**TEXT EXTRACT**
'''
19. Is the shop over-crowded with machinery?
20. Are safety measures to prevent accidents applied to the engine, transmission and machinery?
21. Mention the accidents which have taken place to your personal knowledge.
22. If you work in a mine, state the safety measures adopted by your employer to ensure ventilation and prevent explosions and other accidents.
23. If you work in a chemical factory, at an iron works, at a factory producing metal goods, or in any other industry involving specific dangers to health, describe the safety measures adopted by your employer.
24. What is your workshop lit up by (gas, oil, etc.)?
25. Are there sufficient safety appliances against fire?
26. Is the employer legally bound to compensate the worker or his family in case of accident?
27. If not, has he ever compensated those who suffered accidents while working for his enrichment?
28. Is first-aid organized in your workshop?
29. If you work at home, describe the conditions of your work room. Do you use only working tools or small machines? Do you have recourse to the help of your children or other persons (adult or children, male or female) ? Do you work for private clients or for an employer? Do you deal with him direct or through an agent? .......


P.S. Why are American Indians, Alaskan Natives, Native Hawaiians, and First Nation peoples rarely considered "workers" or a part of needed labor movements and reforms? Why are we socialized into thinking that the only indigenous worker in this country comes from some place else?
'''
**SHORT TASK A**
Retype the questionnaire from "28. Is first-aid" to "an agent? .......".

**GIVEN RECORDS**
'''
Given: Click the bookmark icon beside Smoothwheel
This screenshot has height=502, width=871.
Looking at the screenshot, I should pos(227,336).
'''
'''
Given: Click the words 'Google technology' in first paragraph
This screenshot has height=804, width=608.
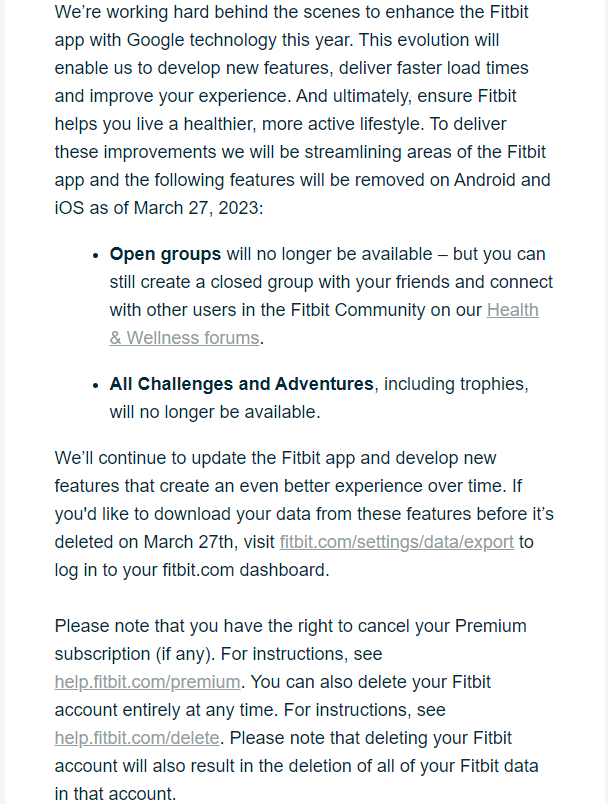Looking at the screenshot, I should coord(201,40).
'''
**SHORT TASK B**
Echo the listing from the line with "Given: Click the bookmark" to the line with "Looking at the screenshot, I should pos(227,336).", both included, and nothing more.

**EXERCISE RESULT A**
28. Is first-aid organized in your workshop?
29. If you work at home, describe the conditions of your work room. Do you use only working tools or small machines? Do you have recourse to the help of your children or other persons (adult or children, male or female) ? Do you work for private clients or for an employer? Do you deal with him direct or through an agent? .......

**EXERCISE RESULT B**
Given: Click the bookmark icon beside Smoothwheel
This screenshot has height=502, width=871.
Looking at the screenshot, I should pos(227,336).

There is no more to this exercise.